天願 大介( 映画監督・脚本家 )
映画『デンデラ』について
2011年6月25日(土)より、全国ロードショー中
映画「デンデラ」は個人的な今年上半期のベストである。いい意味で予想を裏切られたが、その吹っ切れかたが尋常でなく気持ちよかった。天願大介監督にインタビューをおこなったので紹介する。 ( 取材:わたなべりんたろう )
1959年生まれ。父の今村昌平が設立した日本映画学校は日本映画大学になったが、その学科学長を務める。主な監督作「妹と油揚」「アジアン・ビート(日本編)アイ・ラブ・ニッポン」「無敵のハンディキャップ」 「AIKI」「暗いところで待ち合わせ」「世界で一番美しい夜」、主な脚本/脚色作「我が人生最悪の時」「うなぎ」「カンゾー先生」「オーディション」「赤い橋の下のぬるい水」「インプリント 〜ぼっけえ、きょうてえ〜」「11'09''01/セプテンバー11 日本編」「泥の惑星」「十三人の刺客」
――映画「デンデラ」、素晴らしかったです。雪山のシーンの外景が実際のロケ撮影で、しかも言葉が適当か分からないですがお年を召した女優さんばかりで並々ならぬ熱意をスクリーンから感じました。
天願 ありがとうございます。『日本には、こんなに素晴らしい女優さんたちが多くいるのにうまく使われていない』と思ったのも今作を作った動機のひとつなんです。確かに、女優さんたちを実際に雪山で撮るのは冒険でしたが、姥捨て山で生き残った女性を描く今作では欠かせないものですから。「十三人の刺客」も使っていた庄内映画村で撮影しました。
――ラストのセリフは主演の浅丘ルリ子さんからの提案もあってかなり話し合ったそうですね。
天願 納得の形で演技していただきたかったので、そこはきっちり話し合いました。幾分変わりましたが、良いセリフになったと思います。
――終盤での横異動のアクションシークエンスの撮影は素晴らしかったです。日本映画にあまり観られないダイナミックさでした。
天願 大変な撮影でしたけど、観た人にそう言ってもらえると撮った甲斐があります。
――草笛光子さんは、今作のミニチュアモデルを家に持ち帰って玄関に飾っているそうですね。「いつも目につくところに置いておいて忘れたくないから」との旨で。

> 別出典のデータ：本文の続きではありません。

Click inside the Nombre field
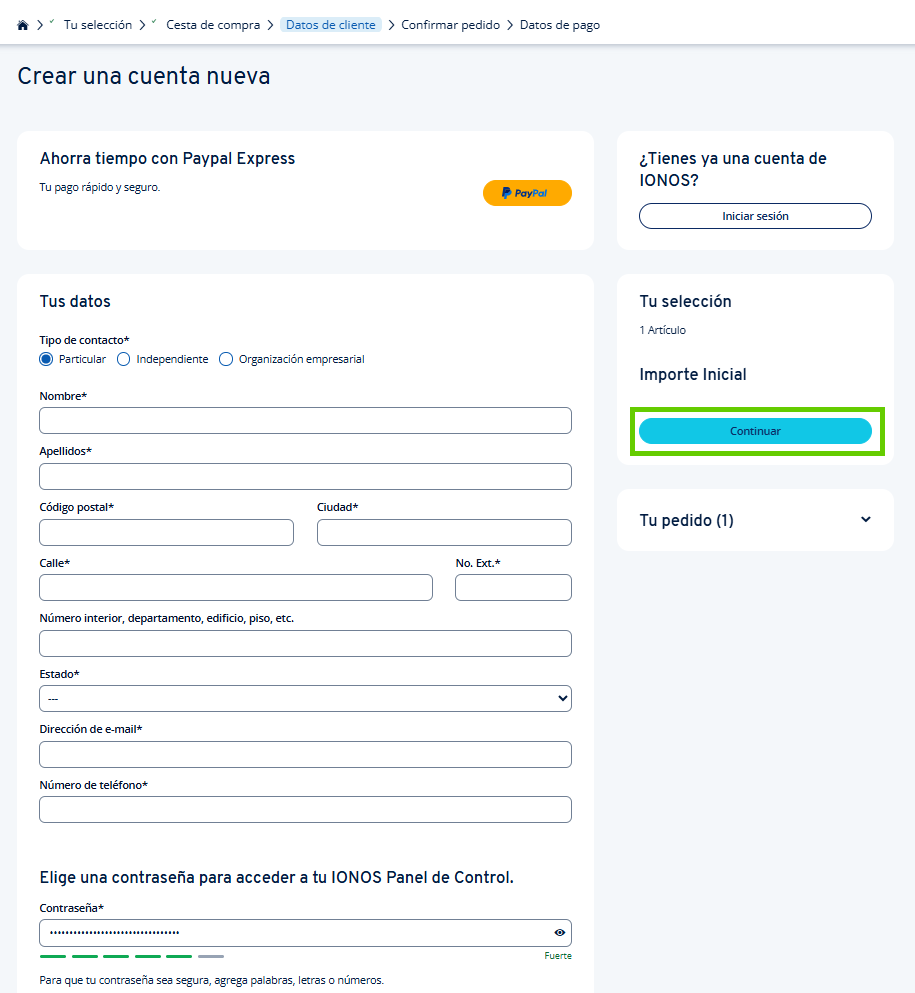This screenshot has width=915, height=993. 305,420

天願 美術スタッフも喜んでいました。草笛さんもあの過酷な撮影に耐えてくれましたからね。
――撮影の古谷巧さんはどういう起用でしょうか?
天願 「暗いところで待ち合わせ」「世界で一番美しい夜」も古谷さんです。その前に新潮社のムック型写真集の「月刊」シリーズでDVDを撮るときに初めて組みました。ちなみに「月刊」シリーズのインタビューはほとんどぼくがやっています。

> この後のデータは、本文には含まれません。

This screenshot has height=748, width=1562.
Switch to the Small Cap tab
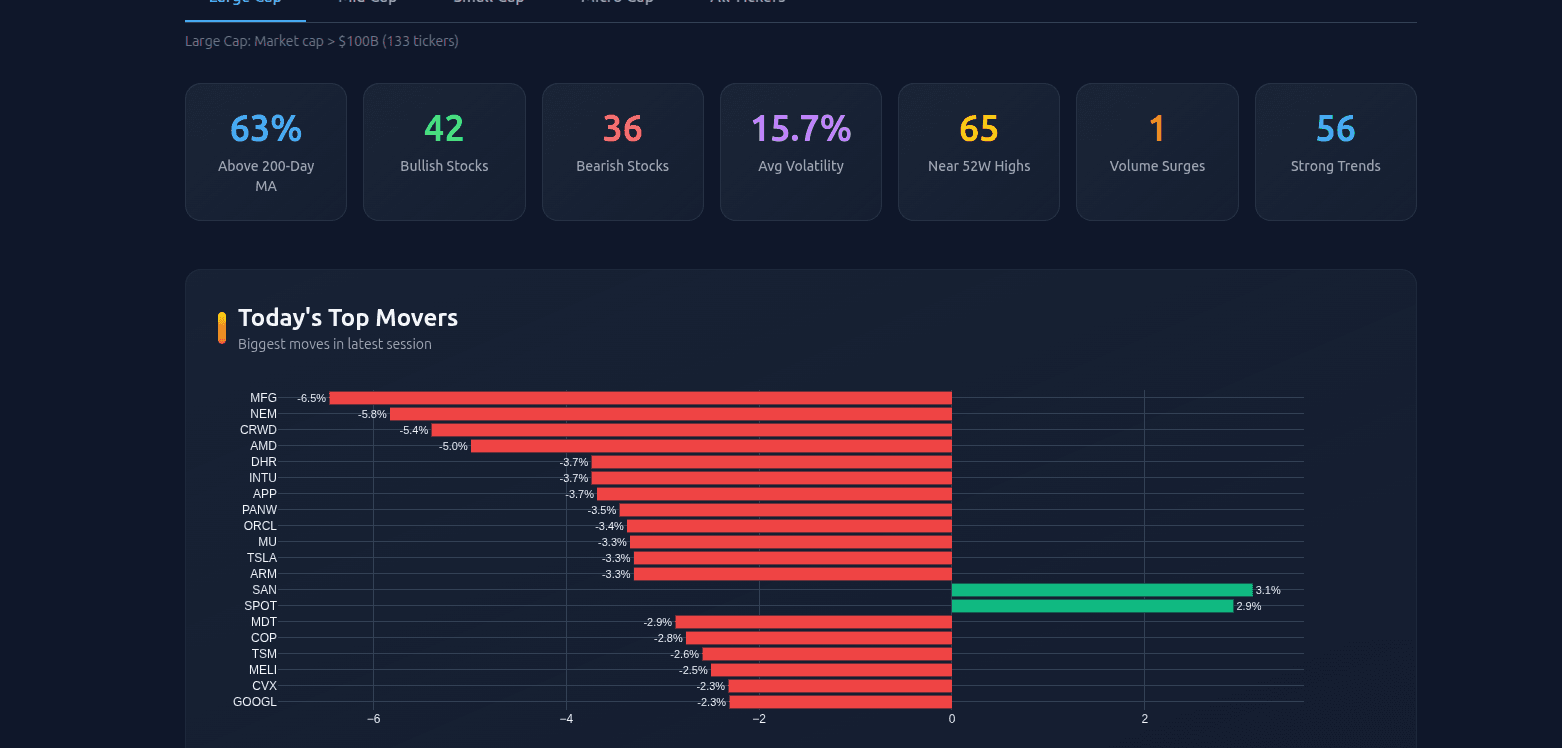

――そういえば確かにそうでした。あのインタビューはいつも読み応えがありまくりでした。
天願 古谷さんはアクション映画が多いけど、独特のセンスがあって、いいカメラマンですよ。
――話は「十三人の刺客」になりますが、先日、アメリカやイギリスで公開され、大絶賛されています( http://www.imdb.com/title/tt1436045/ )。多くは『「七人の侍」以来のアクション時代劇の傑作!』の内容です。「十三人の刺客」は去年の個人的なベストなので嬉しいですが、どうも日本ではオリジナルと比べたりして、奥歯に何か挟まったような評価なのが残念でした。あれだけのアクション映画を作り上げたことは素直に素晴らしいと思います。
天願 脚本は菊島隆三賞をいただきました。海外での評価の高さは嬉しい限りです。本格的なアクションのある時代劇がずっと無かったので、日本でも海外でも求められていたのだと思います。
――三池監督と天願さんは海外でカルト化されている「オーディション」で組んでいます。プロデューサーのジェレミー・トーマスと組んだ手応えはあったのでしょうか? 彼はまた「一命」で三池監督と組んでいますし、スコリモフスキの「エッセンシャル・キリング」やクローネンバーグの「A Dangerous Method」(ユングとフロイトの関係性を描く)と意欲作をどんどん手掛けています。
天願 ジェレミーは、いいプロデューサーですね。でも僕は監督に向けて脚本を書くだけですから。日本にだって勇気あるプロデューサーはいますよ。だって「デンデラ」を撮らせてくれるんですから。撮影所システムが崩壊して以降、日本映画は多種多様な作品が出てきていて、本当に面白い。ここ何十年か日本映画はずっと面白いと思います。
――井土紀州監督の「泥の惑星」の脚本を井土さんと書いてもいますね。
天願 面白い人、面白い題材があったら、いつでも組めばいい。一番大切なのは、みんなが勝手に撮りたい作品を撮ること。そうすれば日本映画の面白い状況は続いていくはずです。